▸ Brief A: Repeat the marching band post between "whoever feels that" and "saxes would stop.", inclusive, and swap "saxes" for "tubas".
▸ Brief B: According to the marching band post, how much of the band would Mike have to throw out if he removed everyone who drank on the bus?

▸ Provided text:
---

Mike has threatened the seniors' spots if anyone makes reference
to MuMuPi. That threat directly involves me, which royally blows.
So to those who think we should stand up to Mike, put yourself in our
shoes. I've turned in my card and agreed to Mike's conditions; I
don't want to be penalized any further because some dumbass wants
to "stand up" to Mike. I've put in 4 years of hard work and losing
all that for what some think is the best for Pi is ridiculous.
That's all I need to say about that.
Now onto how I feel about how Mike has handled this situation.
To be honest, it angers me to hear him say he has "gone to the wall"
for us by not throwing out those who drink on the bus. He knows
very well that if he threw out one person because they were drinking,
he would have to throw out 80% of the band and some of the field
assistants. I would bet my left one that's why he didn't throw
out those previously involved. One the other hand, Mike IS put
in a difficult situation. When he sees underage band members
staggering off the bus (especially the bus he was riding on,
which would put him liable for fines, his job, etc.), I'm sure it
pisses him off, especially when he blatantly tells us not to drink
on road trip. Yes, those who are drunk choose to drink themselves,
but as the director of the band, our actions do reflect upon how
well he does his job, on and off the field.
And now to address the "elite" view others hold of this section...
whoever feels that the saxes are better than other members needs to
stop now. The entire band is as good as it's worst marcher.
Our section may be one of the hardest to get into, but that means
nothing beyond Reg Week. I have never thought that the saxes were
"too elite," but maybe that's because I've never felt that way myself.
If you think Pi is better than the other sections, get over yourself.
However, I do think that if Mike were to have more than one rank of
the saxes perhaps that "elitest" view of the saxes would stop.
Maybe the reason why we all are so close is because there's only one
rank of us. Look at the rest of the band; the drummers are
"as tight as a virgin on prom night" (Dave Oehler, 2001), and the
tubas are no different. What do we all have in common? There's only
one rank of each of our sections. Food for thought...
That's pretty much all I have to say at this point. I look
forward to the day I can have my Pi card back, and I will miss
the flag, (because God knows it was harming the band) on road trips
and at the final Varsity band concert. Alumni, it's your job to
keep MuMuPi active, and I wouldn't trust it in better hands than
yours'. For those saxes still in band, keep working hard and for
God's sake, don't piss Mike off!
Eat a rock and on WI!
1/2-pint
Oh, so that's what "Stay off the damn internet" means. Shit.
OK, so now the question is not will I be inebriated Saturday night,
but what will be drawn on my passed-out forehead? Seriously,
it was supposed to be good-natured, but then I started
daydreaming...and it was too late, so here is the draft of the
obligatory "Sorry, let me suck all your dicks" letter for your
reading/point-your-finger- and-laugh-at-the-dumbass pleasure:
November 5, 2003
Greetings. Not long ago I took some time away from my
favorite activities that need not be listed here to view the
website of the Minnesota Marching Saxes, "Wild Gopher Sax".

---

▸ Given material:
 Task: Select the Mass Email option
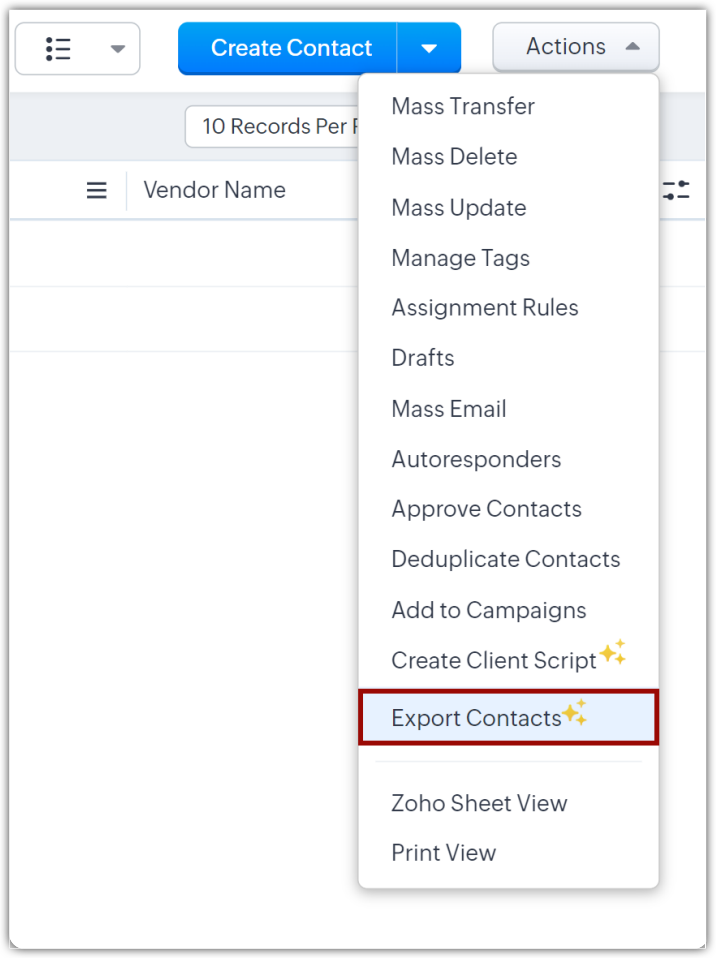pyautogui.click(x=448, y=409)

---

▸ Exercise response A:
whoever feels that the tubas are better than other members needs to
stop now. The entire band is as good as it's worst marcher.
Our section may be one of the hardest to get into, but that means
nothing beyond Reg Week. I have never thought that the tubas were
"too elite," but maybe that's because I've never felt that way myself.
If you think Pi is better than the other sections, get over yourself.
However, I do think that if Mike were to have more than one rank of
the tubas perhaps that "elitest" view of the tubas would stop.

▸ Exercise response B: 80% of the band, plus some of the field assistants.